About the Condition 

Severe primary IGFD is a genetic or acquired condition in which patients do not generate sufficient quantities of insulin-like growth factor-I (IGF-I) due to defect in the growth hormone (GH) receptor/IGF-I pathway. Gene mutations leading to growth failure due to IGF-I deficiency have been identified in the growth hormone receptor, in the GH receptor signalling pathway, and in the IGF-I gene itself. Patients with severe primary IGFD present with marked short stature and a poor prognosis for adult stature. 

About Insmed Incorporated 

Insmed is a biopharmaceutical company focused on the discovery and development of drug candidates for the treatment of metabolic diseases and endocrine disorders with unmet medical needs. For more information, please visit http://www.insmed.com. 

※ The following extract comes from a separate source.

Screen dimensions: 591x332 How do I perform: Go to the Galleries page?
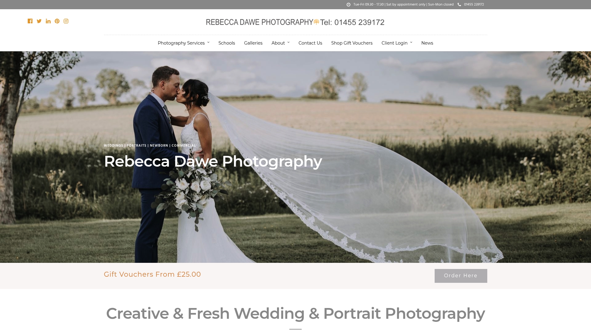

Statements included within this press release, which are not historical in nature, may constitute forward-looking statements for purposes of the safe harbor provided by the Private Securities Litigation Reform Act of 1995. Forward-looking statements in this press release include, but are not limited to, statements regarding planned clinical trial design, our regulatory and business strategies, plans and objectives of management and growth opportunities for existing or proposed products. Such forward-looking statements are subject to numerous risks and uncertainties, including risks that product candidates may fail in the clinic or may not be successfully marketed or manufactured, the company may lack financial resources to complete development of product candidates, the FDA may interpret the results of our studies differently than we have, competing products may be more successful, demand for new pharmaceutical products may decrease, the biopharmaceutical industry may experience negative market trends and other risks detailed from time to time in the company's filings with the Securities and Exchange Commission. As a result of these and other risks and uncertainties, actual results may differ materially from those described in this press release. For further information with respect to factors that could cause actual results to differ from expectations, reference is made to reports filed by the Company with the Securities and Exchange Commission under the Securities Exchange Act of 1934, as amended. The forward-looking statements made in this release are made only as of the date hereof and Insmed disclaims any intention or responsibility for updating predictions or financial guidance contained in this release.